BES’te madalya verilecek katılımcılar
Aylık düzenli bir
birikim olan BES’te başlangıç ve sonuç endeksine bakıp sonuç çıkarmak yanlış
olmasa bile eksik bir incelemedir. Başlangıç ve sonuç endekslerinin bize
söylediği tek şey eğer tüm birikimimizi ilk başta BES’e yatırıp
bir daha hiç para ekleyip çekmeseydik paramızın reel olarak geleceği seviyedir.
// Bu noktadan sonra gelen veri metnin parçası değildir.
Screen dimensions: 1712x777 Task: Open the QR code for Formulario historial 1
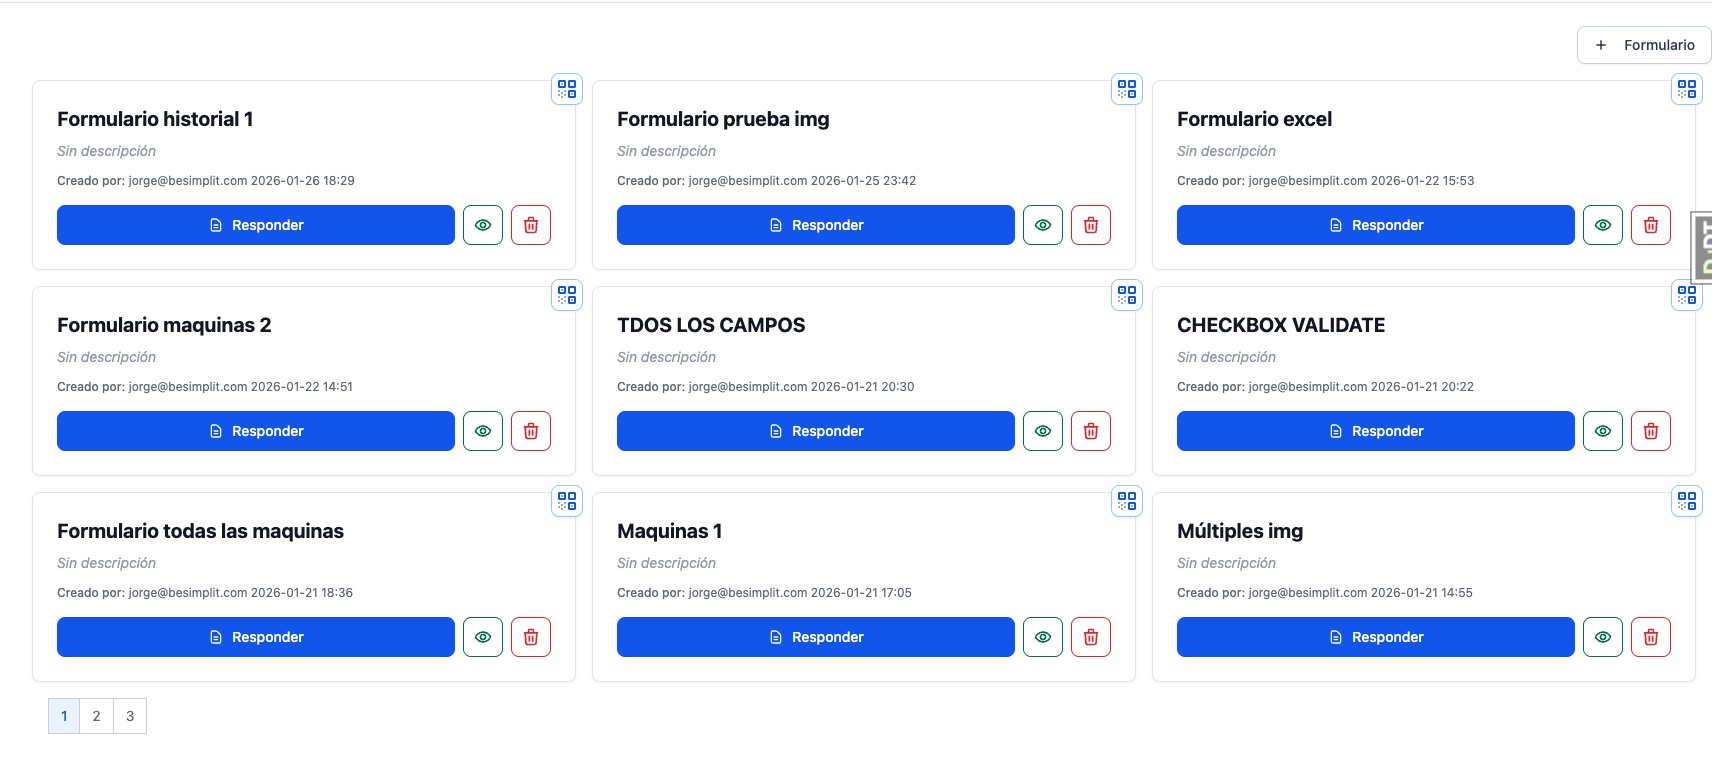tap(566, 88)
Halbuki biz BES’e her ay para yatırıyoruz. İlk ay yatırdığımız 100 TL’miz 16 yıl
sonra 640 TL olmuş olabilir ama ya 2.ay yatırdığımız paralar ne oldu? 10.aydaki paralar
120.aydaki paralar? Yatırılan her katkı payı değişik zamanlarda yatırıma
yöneldiği için hepsi değişik tutarlarda getiri elde etmişlerdir. Dolayısıyla ödeme
serilerinin incelenmesi gerekmektedir.
Bu periyodik yatırım serilerinin göz önüne alarak EGM
BES-Tüm endeksi ile ilgili gerçek performansı daha önce irdelemiştim. Bu ve
bundan sonraki çalışmalarda bazı fon gruplarının performansları hakkında bazı
yorumlarda bulunmak istiyorum.
TL Borçlanma araçları
ve Standart fon grupları
Son zamanlarda ağırlığını kaybetse de fon grupları
arasında en büyük olanı, genelde devlet tahvili içeren, TL Borçlanma araçları olarak
anılan gruptur. Standart fon grubu da bu fon grubu ile çok yakındır ve
performansları da hem zaman hem de getiri açısında birbirine yakındır. Bu iki
grup şu anda toplam fonların %22’sini temsil ediyorsa da, Bireysel emeklilik
sisteminin başladığı 2003 yılından beri bakıldığında ortalama olarak tüm BES
fonlarının % 50’sini teşkil etmişler. Ayrıca düşük riskli olarak
görüldüklerinden ilk başlangıç fonları da genelde bu 2 fon olmaktadır.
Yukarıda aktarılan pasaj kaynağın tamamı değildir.